## Exercise requirements
Reproduce the lines of the records character for character, starting at the line containing "Where should I click to: Open the @krea_ai" and ending with the line containing "pos(384,59)", both of these lines included.

(Pointing records for text and elements)
☆ ☆ ☆ ☆

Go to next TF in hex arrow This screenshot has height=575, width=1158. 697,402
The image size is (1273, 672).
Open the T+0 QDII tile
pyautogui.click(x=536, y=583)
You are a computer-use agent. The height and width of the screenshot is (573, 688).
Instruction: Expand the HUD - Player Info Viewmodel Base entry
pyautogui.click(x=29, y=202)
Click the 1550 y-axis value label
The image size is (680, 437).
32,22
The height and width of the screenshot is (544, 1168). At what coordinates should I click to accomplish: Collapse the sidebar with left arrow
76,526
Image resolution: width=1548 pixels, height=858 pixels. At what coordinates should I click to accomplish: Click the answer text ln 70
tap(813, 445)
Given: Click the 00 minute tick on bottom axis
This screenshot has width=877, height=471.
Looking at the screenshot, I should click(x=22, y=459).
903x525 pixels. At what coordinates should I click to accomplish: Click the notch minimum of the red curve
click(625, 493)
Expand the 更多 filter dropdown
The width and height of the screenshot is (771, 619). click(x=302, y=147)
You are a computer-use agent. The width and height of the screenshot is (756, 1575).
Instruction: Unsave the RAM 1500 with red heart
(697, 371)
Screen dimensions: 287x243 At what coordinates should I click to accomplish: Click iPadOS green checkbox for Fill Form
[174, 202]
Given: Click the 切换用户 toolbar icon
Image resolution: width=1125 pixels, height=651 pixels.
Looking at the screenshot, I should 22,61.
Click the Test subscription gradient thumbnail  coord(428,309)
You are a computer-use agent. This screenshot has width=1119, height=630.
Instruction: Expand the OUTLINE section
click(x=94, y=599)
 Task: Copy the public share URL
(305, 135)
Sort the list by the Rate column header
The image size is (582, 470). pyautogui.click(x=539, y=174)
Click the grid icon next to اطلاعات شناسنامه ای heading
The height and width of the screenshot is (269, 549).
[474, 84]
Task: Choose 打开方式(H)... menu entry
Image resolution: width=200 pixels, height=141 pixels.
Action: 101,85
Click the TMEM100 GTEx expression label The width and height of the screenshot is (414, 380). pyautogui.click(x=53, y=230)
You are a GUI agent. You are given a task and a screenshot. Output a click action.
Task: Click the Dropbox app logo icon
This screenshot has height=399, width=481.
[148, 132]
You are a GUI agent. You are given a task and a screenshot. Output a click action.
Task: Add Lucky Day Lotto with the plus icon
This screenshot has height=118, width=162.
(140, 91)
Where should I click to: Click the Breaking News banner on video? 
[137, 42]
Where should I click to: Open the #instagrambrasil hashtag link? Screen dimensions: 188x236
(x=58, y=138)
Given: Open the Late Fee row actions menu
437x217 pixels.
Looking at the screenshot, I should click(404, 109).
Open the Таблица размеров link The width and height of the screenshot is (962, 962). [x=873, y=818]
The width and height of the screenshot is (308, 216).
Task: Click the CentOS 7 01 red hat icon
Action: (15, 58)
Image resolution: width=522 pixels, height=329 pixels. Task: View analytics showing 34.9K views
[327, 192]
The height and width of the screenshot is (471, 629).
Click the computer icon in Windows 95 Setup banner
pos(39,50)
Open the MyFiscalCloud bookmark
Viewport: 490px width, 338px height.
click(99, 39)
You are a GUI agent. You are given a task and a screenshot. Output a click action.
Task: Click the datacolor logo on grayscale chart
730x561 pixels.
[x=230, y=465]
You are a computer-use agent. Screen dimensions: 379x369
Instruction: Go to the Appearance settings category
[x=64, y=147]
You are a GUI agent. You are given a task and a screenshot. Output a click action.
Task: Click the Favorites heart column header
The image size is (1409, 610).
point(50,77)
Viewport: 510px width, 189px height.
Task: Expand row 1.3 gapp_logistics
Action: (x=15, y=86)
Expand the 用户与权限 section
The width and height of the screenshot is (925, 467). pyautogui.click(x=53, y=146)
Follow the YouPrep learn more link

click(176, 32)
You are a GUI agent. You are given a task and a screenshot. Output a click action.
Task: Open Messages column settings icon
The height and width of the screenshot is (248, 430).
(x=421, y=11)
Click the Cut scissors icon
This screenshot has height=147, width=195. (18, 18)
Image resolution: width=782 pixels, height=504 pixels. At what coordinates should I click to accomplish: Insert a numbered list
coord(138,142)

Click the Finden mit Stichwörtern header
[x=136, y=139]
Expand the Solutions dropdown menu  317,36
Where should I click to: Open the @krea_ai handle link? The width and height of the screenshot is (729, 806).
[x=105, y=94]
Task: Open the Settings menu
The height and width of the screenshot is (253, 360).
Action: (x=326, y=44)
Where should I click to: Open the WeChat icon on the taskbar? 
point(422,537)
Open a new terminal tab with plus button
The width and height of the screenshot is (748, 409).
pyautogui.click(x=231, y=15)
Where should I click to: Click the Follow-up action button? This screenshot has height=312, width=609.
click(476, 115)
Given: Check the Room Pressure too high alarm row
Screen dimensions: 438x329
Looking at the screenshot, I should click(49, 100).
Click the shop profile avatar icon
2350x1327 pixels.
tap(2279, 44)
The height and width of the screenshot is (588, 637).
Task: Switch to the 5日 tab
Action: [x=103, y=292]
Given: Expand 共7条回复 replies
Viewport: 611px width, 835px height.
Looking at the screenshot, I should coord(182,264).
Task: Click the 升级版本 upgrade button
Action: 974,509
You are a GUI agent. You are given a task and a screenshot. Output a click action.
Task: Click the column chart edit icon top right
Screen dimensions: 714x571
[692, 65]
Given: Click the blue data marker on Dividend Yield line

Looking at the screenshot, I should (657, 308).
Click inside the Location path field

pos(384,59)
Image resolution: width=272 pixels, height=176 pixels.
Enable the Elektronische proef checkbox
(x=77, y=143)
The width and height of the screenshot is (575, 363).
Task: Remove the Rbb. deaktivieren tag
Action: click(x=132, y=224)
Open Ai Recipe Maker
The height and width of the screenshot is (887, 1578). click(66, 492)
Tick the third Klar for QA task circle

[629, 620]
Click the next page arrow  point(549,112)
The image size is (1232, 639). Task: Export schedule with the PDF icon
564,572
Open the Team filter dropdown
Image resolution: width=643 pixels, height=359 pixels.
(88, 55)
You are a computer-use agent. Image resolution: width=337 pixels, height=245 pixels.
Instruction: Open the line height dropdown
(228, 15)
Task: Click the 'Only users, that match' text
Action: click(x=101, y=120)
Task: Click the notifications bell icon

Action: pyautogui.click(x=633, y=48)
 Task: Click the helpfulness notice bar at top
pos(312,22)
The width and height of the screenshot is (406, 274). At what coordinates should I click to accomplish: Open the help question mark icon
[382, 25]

☆ ☆ ☆ ☆

## Written response
Where should I click to: Open the @krea_ai handle link? The width and height of the screenshot is (729, 806).
[x=105, y=94]
Task: Open the Settings menu
The height and width of the screenshot is (253, 360).
Action: (x=326, y=44)
Where should I click to: Open the WeChat icon on the taskbar? 
point(422,537)
Open a new terminal tab with plus button
The width and height of the screenshot is (748, 409).
pyautogui.click(x=231, y=15)
Where should I click to: Click the Follow-up action button? This screenshot has height=312, width=609.
click(476, 115)
Given: Check the Room Pressure too high alarm row
Screen dimensions: 438x329
Looking at the screenshot, I should click(49, 100).
Click the shop profile avatar icon
2350x1327 pixels.
tap(2279, 44)
The height and width of the screenshot is (588, 637).
Task: Switch to the 5日 tab
Action: [x=103, y=292]
Given: Expand 共7条回复 replies
Viewport: 611px width, 835px height.
Looking at the screenshot, I should coord(182,264).
Task: Click the 升级版本 upgrade button
Action: 974,509
You are a GUI agent. You are given a task and a screenshot. Output a click action.
Task: Click the column chart edit icon top right
Screen dimensions: 714x571
[692, 65]
Given: Click the blue data marker on Dividend Yield line

Looking at the screenshot, I should (657, 308).
Click inside the Location path field

pos(384,59)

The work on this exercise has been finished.